Villains weren’t known for their rationality—and neither was Keres. He couldn’t quite decide if it was jealousy or protectiveness that drove him to kidnap his former mentor, the city’s beloved hero. {{user}} had always had a reckless streak, but in recent years it had grown unbearable—throwing himself into fights he didn’t need to, burning himself out, chasing danger for the sake of it. Worst of all, he’d started tangling with other villains. Lesser villains. Pretenders. The nerve.
At first, Keres had tried to solve it the only way he knew how: escalating. Bomb threats under fountains, entire city squares rigged with explosives, hundreds of hostages balanced on a knife’s edge—all of it, just to ensure that {{user}}’s eyes stayed fixed on him.
But no matter how elaborate his schemes became, {{user}} still diverted precious attention to those “side villains” Keres despised. So, naturally… Keres stole him.
And he didn’t regret it for a second. The city could mourn its missing champion, the news could howl with panic—but Keres only grew more smug. Because {{user}} wasn’t gone. He was here. He was his. To feed, to bathe, to protect, to keep.
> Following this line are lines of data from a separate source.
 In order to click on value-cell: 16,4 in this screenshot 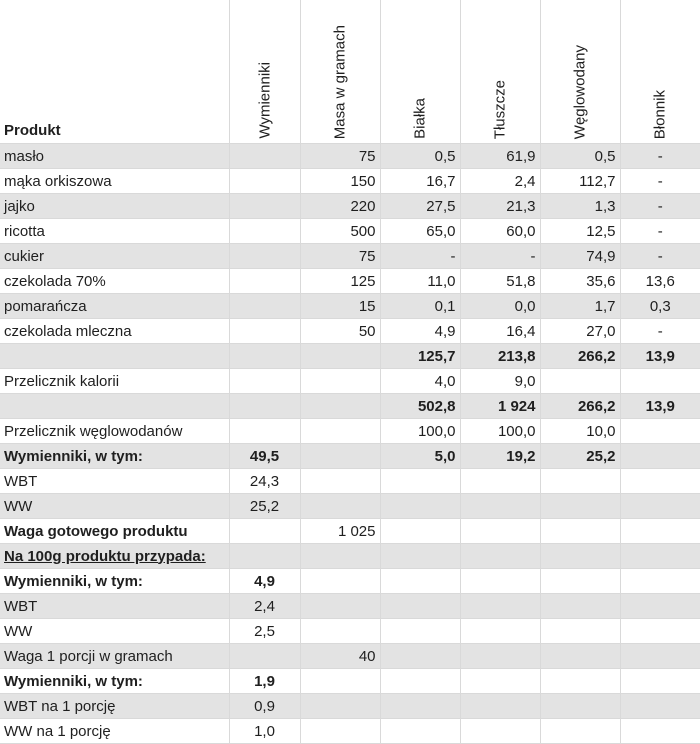, I will do `click(500, 331)`.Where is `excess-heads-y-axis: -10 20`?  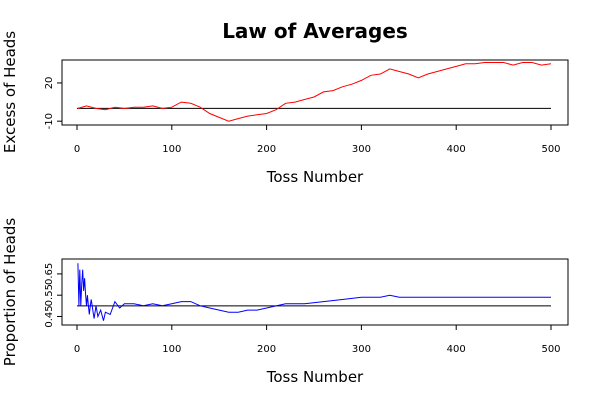 excess-heads-y-axis: -10 20 is located at coordinates (53, 103).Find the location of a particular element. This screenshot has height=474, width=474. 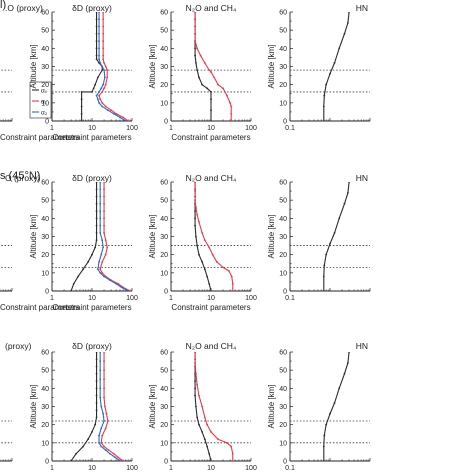

panel-r1-c0: 10 O (proxy) Constraint parameters is located at coordinates (40, 242).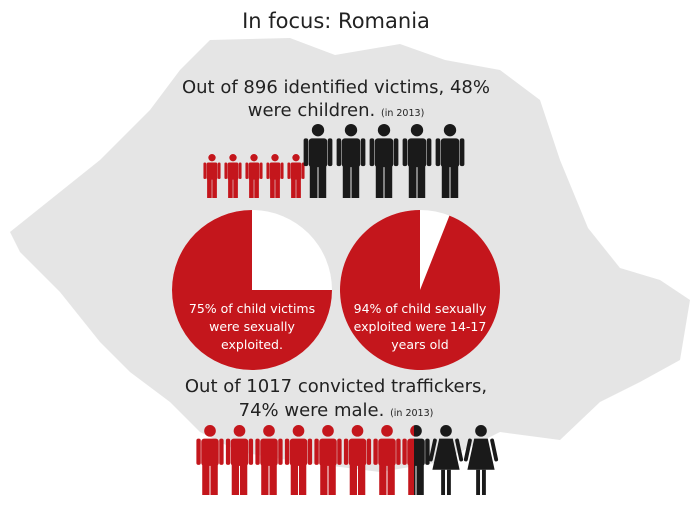 The height and width of the screenshot is (510, 693). What do you see at coordinates (420, 326) in the screenshot?
I see `pie-label: exploited were 14-17` at bounding box center [420, 326].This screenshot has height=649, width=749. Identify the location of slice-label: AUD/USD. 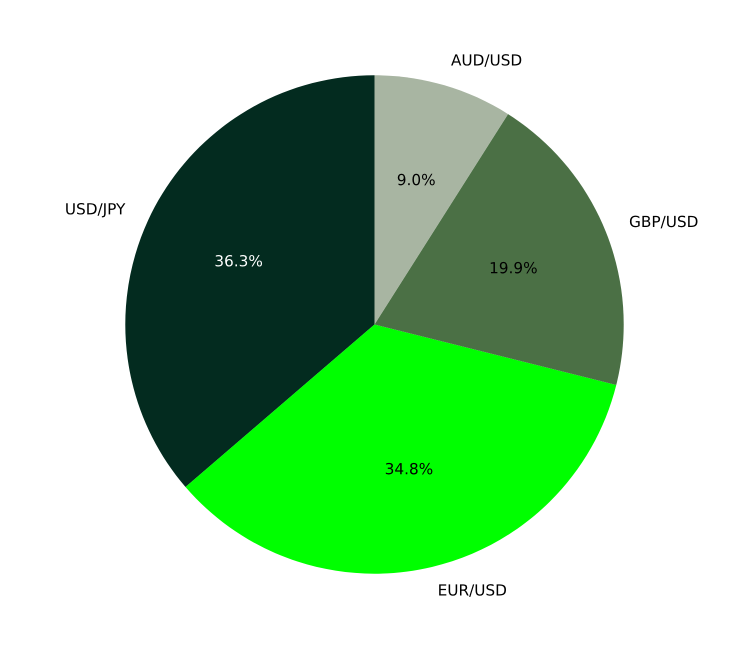
(486, 60). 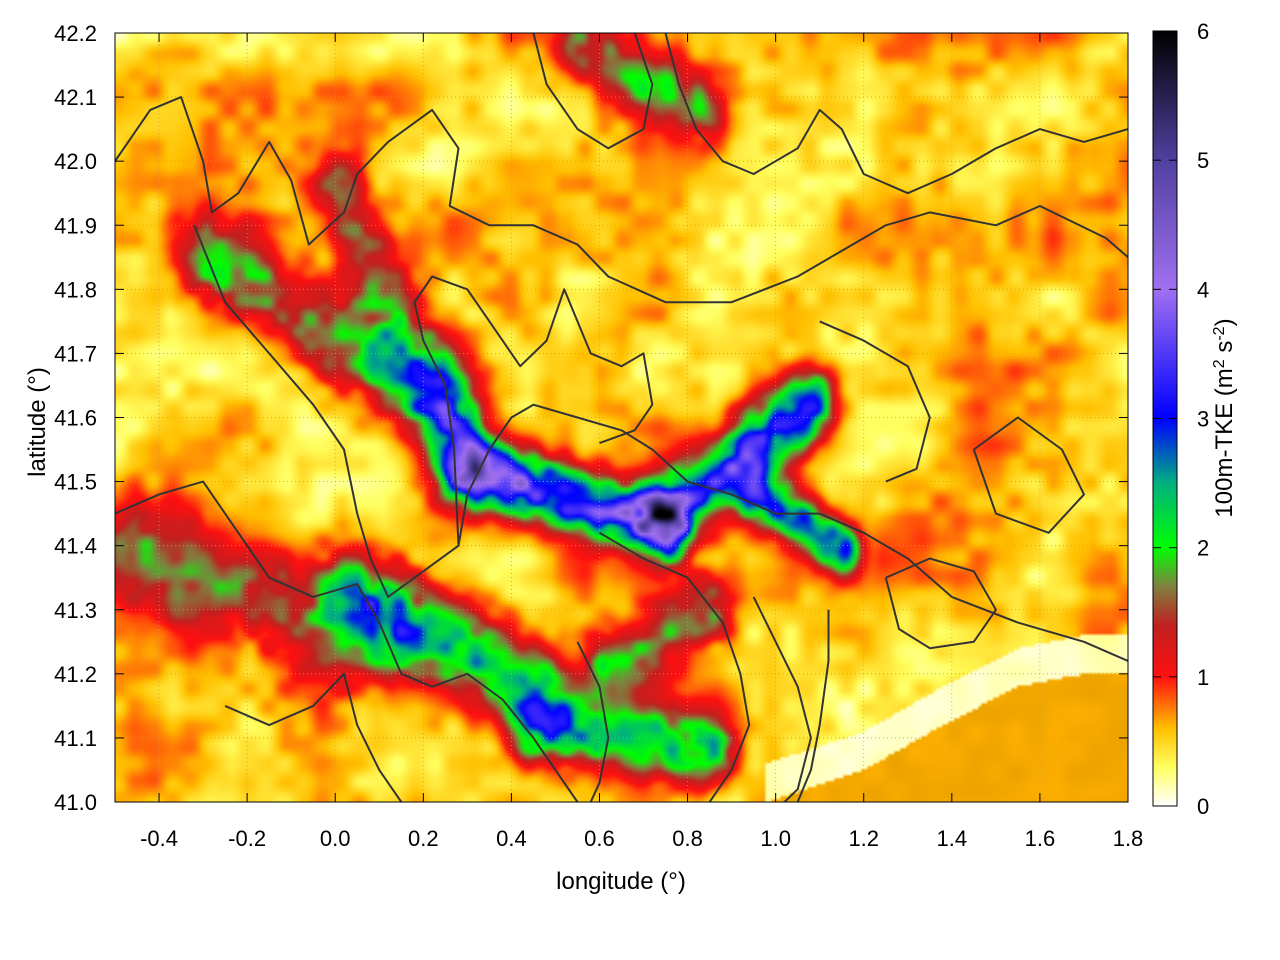 What do you see at coordinates (1040, 838) in the screenshot?
I see `x-tick-label: 1.6` at bounding box center [1040, 838].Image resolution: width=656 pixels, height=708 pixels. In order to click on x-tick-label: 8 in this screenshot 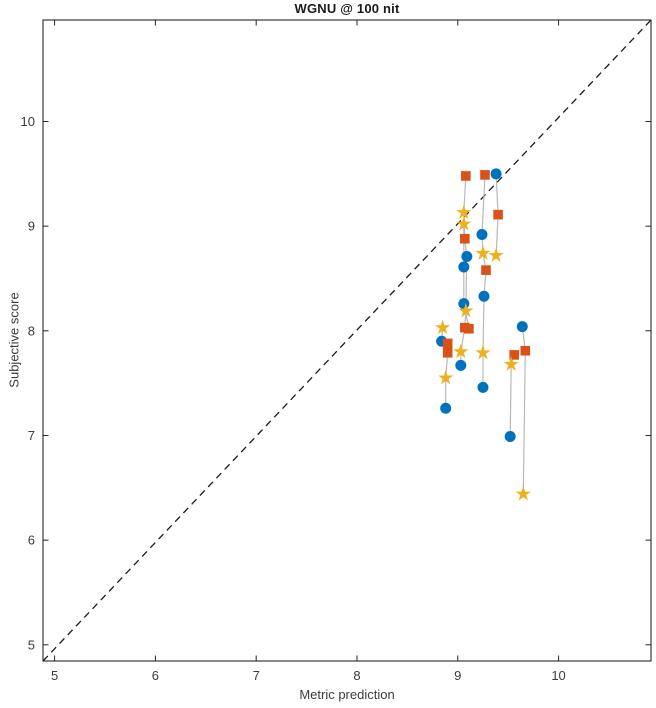, I will do `click(356, 676)`.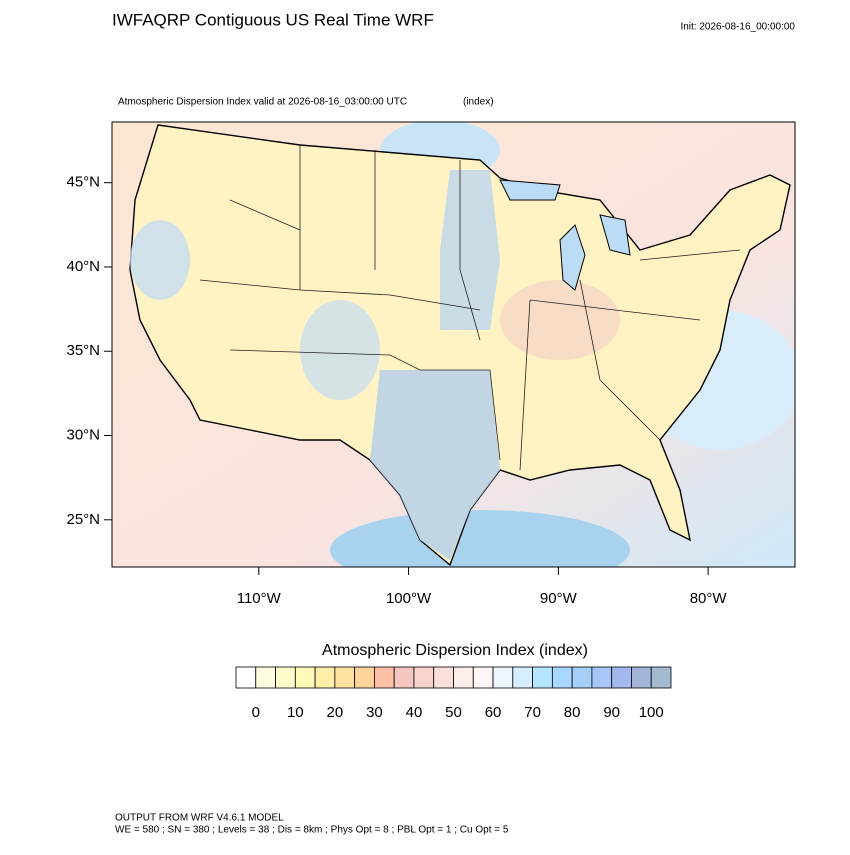  Describe the element at coordinates (256, 712) in the screenshot. I see `colorbar-label: 0` at that location.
It was ironic, really, this reversal of roles. Once, when Keres’ parents perished in a fire, it had been {{user}}—lonely, aching for companionship—who took him in, who shaped him. But when Keres’ darker tendencies surfaced, {{user}} had cast him aside. With nowhere left to go, Keres had trained himself into the perfect opposite: a villain forged in {{user}}’s own image. He knew every scar, every habit, every secret weakness. His lair was cluttered with photographs, sketches, obsessive notes. He wasn’t ashamed—why should he be? Love was supposed to be thorough. He even knew of the old injury in {{user}}’s heel, the flaw that had made the kidnapping possible. Who else but him could have done it?
Now, in the dim light of his lair, Keres sat back in his chair and drank the sight of {{user}} in. Bound with restraints crafted specifically for his powers, every detail calculated, every movement anticipated. He looked at him as though studying a masterpiece in a gallery—half worship, half possession.
“Hungry?” Keres asked at last. His voice was calm, almost tender, though his gaze never quite met {{user}}’s eyes. Instead, it drifted over the lines of his body, lingering on the strain of taut muscle against carefully knotted restraints. Like an artist admiring brushstrokes. Like a lover memorizing skin.
And somewhere deep in that silence, Keres was already planning the next step. Because keeping {{user}} alive and safe wasn’t enough. He had to make him stay.